Hrachya Gevorgyan, who died on April 5 in Armenia’s Armavir Penitentiary, was not averse to ruffling the feathers of prison officials by speaking out on violations he witnessed on the inside.
Nina Karapetyan, Gevorgyan’s lawyer and president of the Helsinki Association, links her client’s death with the fact that he was so outspoken and that many of his articles about the need for prison reform appeared in the press.
Gevorgyan was particularly tough on the Nubarashen Penitentiary, calling it the Nubarashen business center.
In his correspondence with the Helsinki Association, whose lawyers supported Gevorgyan for the past six years, Gevorgyan wrote about the drug business being conducted in Nubarashen prison by the guards and other employees.
Based on Gevorgyan’s testimony regarding the drugs, bribery and other abuses, including the beating of convicts, inside Nubarashen, Armenia’s Special Investigative Service launched two criminal cases.
Gevorgyan also claimed that guards bribed inmates from 30,000-50,000 AMD to be granted family visitation rights.
According to a statement released by Armenia’s Department of Corrections, Gevorgyan died suddenly on April 5. The justice ministry ordered an administrative examination of the death. Nina Karapetyan says it’s all for show and doesn’t believe anyone will be held accountable.
Karapetyan says that Gevorgyan, who had been suffering from chronic Hepatitis-C, arterial hypertension and bronchitis, never was adequately treated while in jail. Relatives had to bring him medicine.
Armenia’s justice ministry begs to differ, saying that Gevorgyan had been examined several times and was receiving methadone.
Arman Veziryan says the examinations were the result of pressure brought by the European Court of Human Rights.
To press home his demand for adequate medical treatment, Gevorgyan went on hunger strike several times. The most recent lasted 57 days.
Gevorgyan also suffered from Parkinson’s Disease, listed in Armenia’s penal code as an illness that can be the basis for early condition release.
Gevorgyan, forced to use a wheelchair since 2014, had claimed that he was poisoned at the Convicts’ Hospital while receiving an injection. He was transferred to a private hospital where he remained in a coma for ten days.
Gevorgyan’s mother, Nakhshoun Yengibaryan, tried to set herself on fire near the presidential palace in 2013 to protest her son’s treatment.
Karapetyan told Hetq that her client say his mother once in six years while in jail. “Prison officials said he was on a wheelchair and that they couldn’t take him for visitations.
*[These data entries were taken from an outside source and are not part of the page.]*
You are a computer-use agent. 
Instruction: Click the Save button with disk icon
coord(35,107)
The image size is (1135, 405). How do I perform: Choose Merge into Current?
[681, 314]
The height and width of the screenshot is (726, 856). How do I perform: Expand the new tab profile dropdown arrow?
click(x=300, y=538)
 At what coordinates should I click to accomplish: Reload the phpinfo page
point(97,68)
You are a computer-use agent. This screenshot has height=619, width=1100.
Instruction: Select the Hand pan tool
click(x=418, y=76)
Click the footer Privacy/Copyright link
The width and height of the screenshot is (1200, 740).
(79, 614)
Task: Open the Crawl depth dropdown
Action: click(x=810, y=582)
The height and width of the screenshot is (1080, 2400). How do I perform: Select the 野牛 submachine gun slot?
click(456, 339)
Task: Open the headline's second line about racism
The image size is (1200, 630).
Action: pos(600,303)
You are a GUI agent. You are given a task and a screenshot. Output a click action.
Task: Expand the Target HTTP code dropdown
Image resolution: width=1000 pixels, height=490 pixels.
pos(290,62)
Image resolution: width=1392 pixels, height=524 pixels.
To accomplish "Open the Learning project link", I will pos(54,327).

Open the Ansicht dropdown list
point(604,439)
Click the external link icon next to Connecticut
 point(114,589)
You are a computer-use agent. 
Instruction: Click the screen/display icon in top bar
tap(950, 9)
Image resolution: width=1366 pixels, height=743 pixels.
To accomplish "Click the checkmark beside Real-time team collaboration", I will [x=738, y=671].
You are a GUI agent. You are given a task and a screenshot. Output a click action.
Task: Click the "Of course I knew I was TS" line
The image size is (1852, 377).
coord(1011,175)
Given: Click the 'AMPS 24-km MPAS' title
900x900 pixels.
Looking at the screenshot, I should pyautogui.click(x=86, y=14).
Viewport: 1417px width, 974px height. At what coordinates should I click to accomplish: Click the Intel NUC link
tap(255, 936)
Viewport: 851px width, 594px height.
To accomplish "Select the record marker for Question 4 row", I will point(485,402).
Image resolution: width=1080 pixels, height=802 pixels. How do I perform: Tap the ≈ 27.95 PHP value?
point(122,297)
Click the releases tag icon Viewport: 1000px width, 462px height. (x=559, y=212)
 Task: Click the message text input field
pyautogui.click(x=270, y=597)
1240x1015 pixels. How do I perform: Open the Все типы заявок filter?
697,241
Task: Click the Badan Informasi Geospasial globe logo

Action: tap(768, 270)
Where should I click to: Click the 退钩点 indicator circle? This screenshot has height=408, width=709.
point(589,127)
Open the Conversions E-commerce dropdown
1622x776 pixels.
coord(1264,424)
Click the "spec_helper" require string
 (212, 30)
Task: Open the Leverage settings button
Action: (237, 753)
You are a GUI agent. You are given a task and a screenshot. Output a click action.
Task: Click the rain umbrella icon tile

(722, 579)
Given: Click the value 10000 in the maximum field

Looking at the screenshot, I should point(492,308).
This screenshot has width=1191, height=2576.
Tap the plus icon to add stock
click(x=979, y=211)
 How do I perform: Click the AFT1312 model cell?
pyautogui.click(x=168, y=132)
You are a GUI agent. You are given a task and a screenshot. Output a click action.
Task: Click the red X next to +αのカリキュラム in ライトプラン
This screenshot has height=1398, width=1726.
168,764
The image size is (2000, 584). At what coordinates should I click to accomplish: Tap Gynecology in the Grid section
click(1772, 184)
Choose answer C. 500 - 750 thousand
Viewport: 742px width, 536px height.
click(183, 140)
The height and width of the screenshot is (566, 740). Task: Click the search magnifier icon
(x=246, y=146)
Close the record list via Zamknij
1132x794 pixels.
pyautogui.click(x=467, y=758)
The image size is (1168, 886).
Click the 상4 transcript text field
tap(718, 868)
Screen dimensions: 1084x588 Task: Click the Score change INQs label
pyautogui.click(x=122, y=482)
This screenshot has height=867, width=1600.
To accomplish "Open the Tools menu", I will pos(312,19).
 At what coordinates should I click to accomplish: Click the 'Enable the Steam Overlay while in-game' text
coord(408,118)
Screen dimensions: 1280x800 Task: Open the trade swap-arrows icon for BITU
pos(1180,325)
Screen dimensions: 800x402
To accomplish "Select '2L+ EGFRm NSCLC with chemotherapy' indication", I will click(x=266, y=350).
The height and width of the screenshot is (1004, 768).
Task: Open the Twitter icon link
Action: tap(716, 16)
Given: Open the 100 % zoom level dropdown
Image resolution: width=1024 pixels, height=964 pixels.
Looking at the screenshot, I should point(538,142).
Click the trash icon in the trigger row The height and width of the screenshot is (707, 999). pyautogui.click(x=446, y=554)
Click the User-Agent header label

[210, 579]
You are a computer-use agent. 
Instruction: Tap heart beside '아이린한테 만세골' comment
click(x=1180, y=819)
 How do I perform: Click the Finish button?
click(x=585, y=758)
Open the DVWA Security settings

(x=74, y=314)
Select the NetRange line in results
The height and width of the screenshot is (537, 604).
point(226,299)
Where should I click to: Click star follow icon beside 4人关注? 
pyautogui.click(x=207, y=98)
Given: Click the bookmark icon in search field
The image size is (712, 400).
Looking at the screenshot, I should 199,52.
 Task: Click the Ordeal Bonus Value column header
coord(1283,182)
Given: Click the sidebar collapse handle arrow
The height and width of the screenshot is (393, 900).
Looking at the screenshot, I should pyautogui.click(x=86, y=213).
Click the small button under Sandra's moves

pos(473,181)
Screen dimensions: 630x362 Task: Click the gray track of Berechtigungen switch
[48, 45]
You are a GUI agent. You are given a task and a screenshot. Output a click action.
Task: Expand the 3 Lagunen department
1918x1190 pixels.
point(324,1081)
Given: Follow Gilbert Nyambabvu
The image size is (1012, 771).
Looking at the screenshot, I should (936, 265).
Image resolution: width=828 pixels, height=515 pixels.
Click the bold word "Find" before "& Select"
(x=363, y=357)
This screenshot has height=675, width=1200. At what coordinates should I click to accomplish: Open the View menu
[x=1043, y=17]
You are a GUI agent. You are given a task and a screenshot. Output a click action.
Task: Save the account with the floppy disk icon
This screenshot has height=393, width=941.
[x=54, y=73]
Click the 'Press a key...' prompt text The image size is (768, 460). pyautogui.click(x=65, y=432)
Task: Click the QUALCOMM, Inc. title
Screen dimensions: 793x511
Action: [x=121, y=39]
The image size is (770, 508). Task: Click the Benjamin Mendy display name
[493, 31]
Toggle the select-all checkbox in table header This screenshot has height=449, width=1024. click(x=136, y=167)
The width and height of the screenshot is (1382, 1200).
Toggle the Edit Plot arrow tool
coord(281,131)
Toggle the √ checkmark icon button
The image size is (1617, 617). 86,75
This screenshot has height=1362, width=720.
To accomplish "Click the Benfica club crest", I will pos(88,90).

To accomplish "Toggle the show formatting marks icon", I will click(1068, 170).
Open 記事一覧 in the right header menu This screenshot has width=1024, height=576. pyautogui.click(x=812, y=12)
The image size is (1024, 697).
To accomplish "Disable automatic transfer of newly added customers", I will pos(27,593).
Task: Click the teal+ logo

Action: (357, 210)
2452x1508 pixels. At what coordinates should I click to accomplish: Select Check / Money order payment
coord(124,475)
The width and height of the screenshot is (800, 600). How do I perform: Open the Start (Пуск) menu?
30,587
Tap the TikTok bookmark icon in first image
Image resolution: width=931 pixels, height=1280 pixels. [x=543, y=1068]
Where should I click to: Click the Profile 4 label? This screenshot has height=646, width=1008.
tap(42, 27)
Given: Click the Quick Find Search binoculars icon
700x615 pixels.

Arayik Papikyan, another lawyer, says that inmates can buy a good cell in prison for $5,000.
All the lawyers I interviewed agree that prison officials see their jobs as business ventures, and that the more people behind bars the better the business.
Therefore, they believe pretrial detention is used almost exclusively, rather than bail, and why conditional early release is so rare.
The lawyers say that Hrachya Gevorgyan’s case isn’t unique for Armenia. There are many sick inmates languishing in Armenia’s jails and prisons.
Attorney Papikyan sums up the situation by saying, “Sadly, the view is that inmates are a potential source of revenue, not individuals. The more the number of inmates and the longer they stay inside, the greater the amount of illegal revenue.”